Значит, шапка все же не могла принадлежать Владимиру Мономаху. Ведь он умер в 1125 году, примерно на два столетия раньше, чем она была сделана.
Но вспомним, что Спицын установил это в конце прошлого столетия, когда Россия была еще под властью царя. А царь из династии Романовых, конечно, не мог допустить и мысли о том, что священный венец его предков получен не из христианнейшей Византии, а с мусульманского Востока. Мы не знаем, указал ли так сам Николай II и знал ли он вообще об исследованиях Спицына (ведь этот царь, как известно, не любил много читать, и тем более научные исследования) или так решили монархически настроенные чиновники, только и в начале нашего столетия венец продолжал называться шапкой Владимира Мономаха.
Но ученых продолжал интересовать вопрос, как же эта вещь попала в Москву.
В московских архивах хранятся древние документы, которые называются «духовные грамоты». Это не что иное, как завещания. Московские князья иногда писали даже не одну, а несколько духовных грамот. В те тревожные времена, отправляясь в Орду к ордынскому хану, князья не могли быть уверены, что вернутся назад. Не один из них погиб в ставке хана, были и такие, которые не выдерживали трудностей дальнего путешествия.
Известно, например, что Александр Невский скончался, возвращаясь на Русь из Орды, а его племянник, Михаил Ярославич Тверской, и внук, Юрий Данилович Московский, были убиты в Орде. И вот, отправляясь в Орду, князь обычно писал на всякий случай завещание – «духовную грамоту», в которой разделял между наследниками не только свои земли, но и драгоценности и даже одежду, какая получше. А если он возвращался благополучно, то потом, уже к концу жизни, иногда писал другое завещание.
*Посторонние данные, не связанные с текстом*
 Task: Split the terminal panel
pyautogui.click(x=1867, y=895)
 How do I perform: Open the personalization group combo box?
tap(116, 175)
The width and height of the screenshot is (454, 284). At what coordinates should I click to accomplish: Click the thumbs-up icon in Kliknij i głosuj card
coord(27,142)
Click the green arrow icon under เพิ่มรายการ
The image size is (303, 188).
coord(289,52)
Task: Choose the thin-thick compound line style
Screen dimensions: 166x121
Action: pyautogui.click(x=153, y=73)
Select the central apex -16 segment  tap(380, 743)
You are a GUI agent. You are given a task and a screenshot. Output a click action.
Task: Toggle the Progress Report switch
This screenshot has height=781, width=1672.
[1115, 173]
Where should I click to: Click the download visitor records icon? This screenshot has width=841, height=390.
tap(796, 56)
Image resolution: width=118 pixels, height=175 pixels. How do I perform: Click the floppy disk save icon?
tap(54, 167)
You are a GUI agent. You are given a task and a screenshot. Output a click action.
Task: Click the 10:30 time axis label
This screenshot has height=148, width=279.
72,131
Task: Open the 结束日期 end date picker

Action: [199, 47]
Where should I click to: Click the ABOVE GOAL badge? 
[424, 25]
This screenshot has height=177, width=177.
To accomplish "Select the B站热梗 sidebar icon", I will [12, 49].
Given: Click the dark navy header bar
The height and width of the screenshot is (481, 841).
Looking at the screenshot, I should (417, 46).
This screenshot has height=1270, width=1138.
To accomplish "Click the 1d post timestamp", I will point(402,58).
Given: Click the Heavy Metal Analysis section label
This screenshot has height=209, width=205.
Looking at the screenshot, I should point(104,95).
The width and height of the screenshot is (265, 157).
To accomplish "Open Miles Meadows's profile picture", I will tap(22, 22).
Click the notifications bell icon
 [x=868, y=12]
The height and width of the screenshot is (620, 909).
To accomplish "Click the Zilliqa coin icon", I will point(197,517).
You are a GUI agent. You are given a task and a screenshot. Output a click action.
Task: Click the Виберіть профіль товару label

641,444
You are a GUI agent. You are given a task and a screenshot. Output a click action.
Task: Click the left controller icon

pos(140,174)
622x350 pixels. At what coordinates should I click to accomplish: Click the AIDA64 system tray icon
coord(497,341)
Историк Константин Васильевич Базилевич сравнил между собою «духовные грамоты» московских князей. Оказалось, что шапка Мономаха и в самом деле упоминается впервые в XIV веке, в завещании Ивана Калиты. Но Калита не называл ее шапкой Мономаха. Он писал просто «золотая шапка». И потомки его передавали этот венец от отца к сыну тоже просто как «золотую шапку». Мономаховой она названа впервые более чем через двести лет, уже в XVI веке, в «духовной грамоте» Ивана Грозного.
Вы знаете, что и известная версия о том, что Москва есть третий Рим, возникла в конце XV – начале XVI века.
Базилевич предположил, что шапка Мономаха на самом деле была подарена Ивану Калите ханом Золотой орды Узбеком, во владения которого входила тогда и Бухара. Теперь «биография» вещи, казалось бы, была окончательно установлена.
Но вот однажды, без малого через тридцать лет после исследований Базилевича, археологическая экспедиция, в которой участвовали студенты Московского городского педагогического института и школьники московских школ, производила раскопки древнего городища, Тушкова городка.
Это было одно из красивейших мест Московского края. Москва-река образует здесь живописные излучины. С высокого мыса открывался вид на низкий луговой берег, круглое, как чаша, озеро, старое русло и верховья реки. Видно очень далеко. Кажется, ни один человек не мог бы подойти к Тушкову, не будучи замеченным еще верст за десять. Это и было нужно людям, которые почти тысячу лет назад построили здесь небольшой укрепленный поселок. Много лет охраняла эта крепостца рубежи Московского княжества. А в конце XIV века здесь построили новые укрепления по последнему слову тогдашней оборонительной техники. Ведь тогда литовцы захватили Смоленск, и верховья Москвы-реки за Можайском стали важнейшим рубежом обороны Москвы. Впрочем, и позже эти места не один раз видели ожесточенные битвы за Москву. Славное Бородинское поле находится всего в десятке километров от Тушкова.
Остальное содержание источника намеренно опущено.